Con todo, un Derecho positivo bueno es más útil que otro torpe o poco realista. La Constitución de Texas, ahora de moda, dice que “es un estado libre e independiente, sometido sólo a la Constitución de los Estados Unidos”, y que “la perpetuidad de la Unión depende de la íntegra preservación de [su] derecho al autogobierno” (art. 1.1), con lo que da pistas para saber cuándo se activaría el derecho de secesión. La Constitución alemana da muchas pistas en su relación con la UE; por un lado dice que Alemania es parte de la Unión y cómo serán la UE y su Banco Central (arts. 23 y 88); por otro, traza unas líneas rojas que nadie, ni la UE, puede traspasar (art. 79.3). Su Tribunal Constitucional ha dibujado repetidamente más líneas rojas y mínimos de la estatalidad alemana, y ha dicho que Alemania podría, si quisiera, retirarse de la UE. (Advirtamos que aunque Karlsruhe ha articulado todo eso muy elaboradamente, para sonrojo de alguno de sus homónimos, nosotros no somos partidarios de judicializar problemas políticos).

En todos esos casos, uno se pregunta qué hay detrás. Hay una cultura jurídico-política de covenant, contrato o pacto que en España, hoy, apenas existe, ni encuentra mucha base en el texto constitucional. Una Constitución debe ser un pacto de límites con el poder: si éste los traspasa, cesará nuestra obligación política y quedaremos libres en proporción a la calidad y magnitud de la transgresión.
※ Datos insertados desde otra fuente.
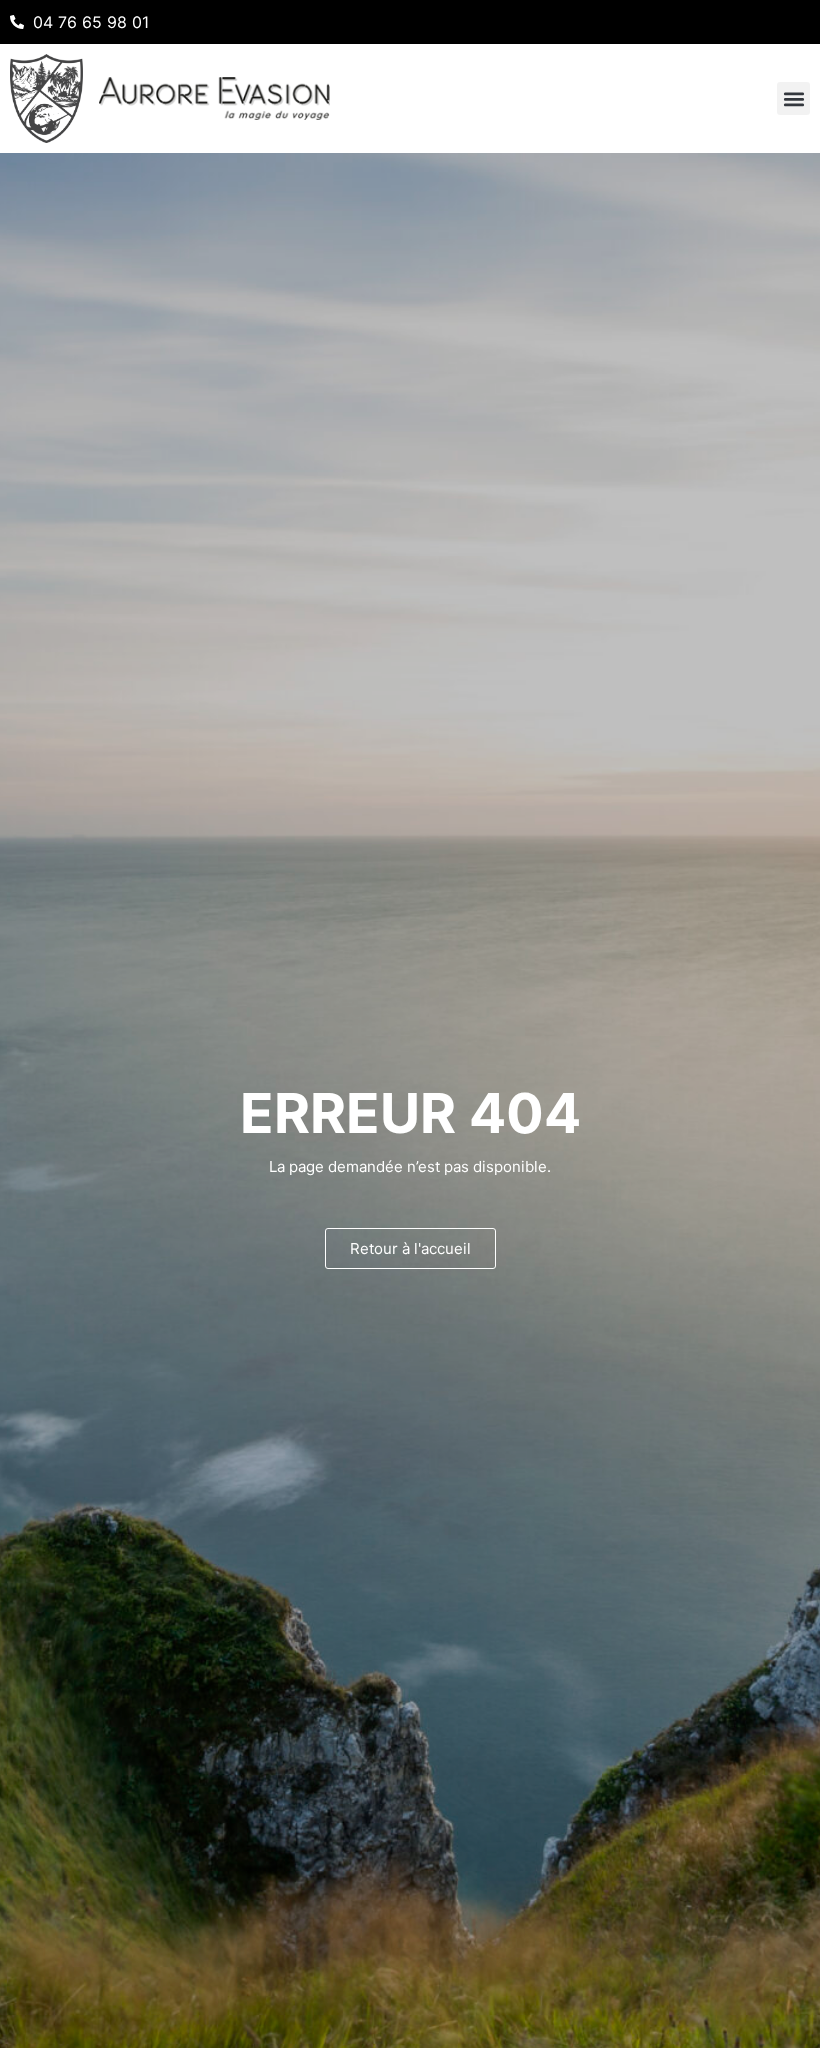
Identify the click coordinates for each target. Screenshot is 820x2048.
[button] (793, 98)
Pero, y si el poder respeta el pacto, ¿no se podrá activar el derecho de autodeterminación? ¿No cabe derecho a la secesión sin causa, sólo por libre voluntad de un pueblo? Dejemos aparte que si no hay causa, si ambas partes están felices, pocas veces se planteará la independencia. (Canadá estaba a gusto en el Imperio, pero la distancia y otros factores aconsejaban más y más autogobierno, y la política de Londres era preparar a las colonias para el autogobierno, sin excluir la independencia). Mi respuesta sería que sí. Pero esto nos obligaría a distinguir entre comunidades políticas basadas en el consentimiento y comunidades políticas basadas en la necesidad, personalistas y territorialistas, con competencia universal o competencias parciales, todo lo cual se quedará para mejor ocasión.